Subject: RE: recursive template call, howto
From: cknell@xxxxxxxxxx
Date: Tue, 22 Aug 2006 00:03:00 -0400
|
Taking the liberty of assuming a document root named "root-element" (just substitute whatever is the case in your document), this will do what you asked. "Look Ma! No recursion!" (Pardon an American old enough to remember 1950's TV ads.)
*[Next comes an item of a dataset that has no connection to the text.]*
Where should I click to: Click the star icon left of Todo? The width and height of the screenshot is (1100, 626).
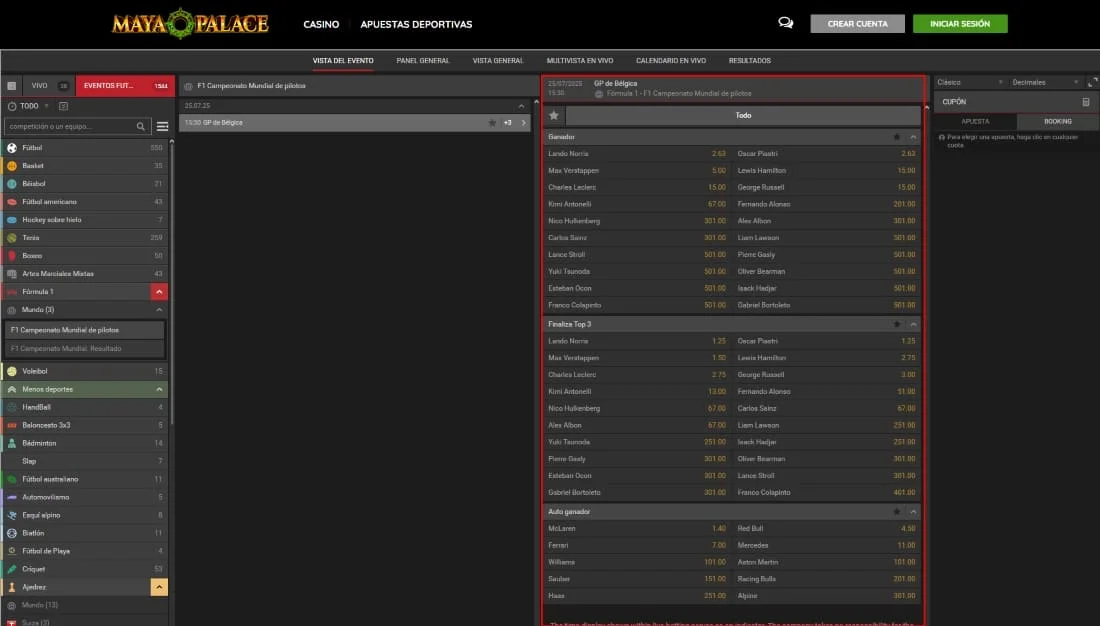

<?xml version="1.0" encoding="UTF-8"?>
<xsl:stylesheet version="1.0" xmlns:xsl="http://www.w3.org/1999/XSL/Transform">
<xsl:template match="/">
<xsl:apply-templates />
</xsl:template>
<xsl:template match="root-element">
<html>
<body>
<table>
<xsl:apply-templates select="group[not(@type)]" />
</table>
<xsl:apply-templates select="group[@type]" />
</body>
</html>
</xsl:template>
<xsl:template match="group[not(@type)]">
<xsl:apply-templates />
</xsl:template>
<xsl:template match="group[@type]">
<table>
<xsl:apply-templates />
</table>
</xsl:template>
<xsl:template match="line">
<tr><td><xsl:value-of select="@id" /></td></tr>
</xsl:template>
</xsl:stylesheet>
--
Charles Knell
cknell@xxxxxxxxxx - email
-----Original Message-----
From: Sam Carleton <scarleton@xxxxxxxxxxxxxxxx>
Sent: Mon, 21 Aug 2006 22:13:53 -0400
To: xsl-list@xxxxxxxxxxxxxxxxxxxxxx
Subject: recursive template call, howto
Here is the data:
<group>
<line id = "1"/>
</group>
<group>
<line id="2"/>
</group>
<group type="complex">
<line id="3"/>
<line id="4"/>
<line id="5"/>
<line id="6"/>
</group>
<group>
<line id="7"/>
</group>
<group>
<line id="8"/>
</group>
The idea behind the data is that there are two types of groups: simple
and complex. The simple do not have a "type" attribute (it could if it
would help things). The end result should be HTML where the first two
simple groups are in one HTML table, than there is a second table for
each of the complex groups and thing a final table for the last three
simple groups. The order of simple and complex groups is random.
My thought was when the first simple group was encountered, call a
recursive template starting at the simple group and building a nodeset
of lines until a complex group or the end was encountered. I cannot
figure out how to do that in xsl. Am I on the right path? If so, how
do I do it? If not, what is the right path?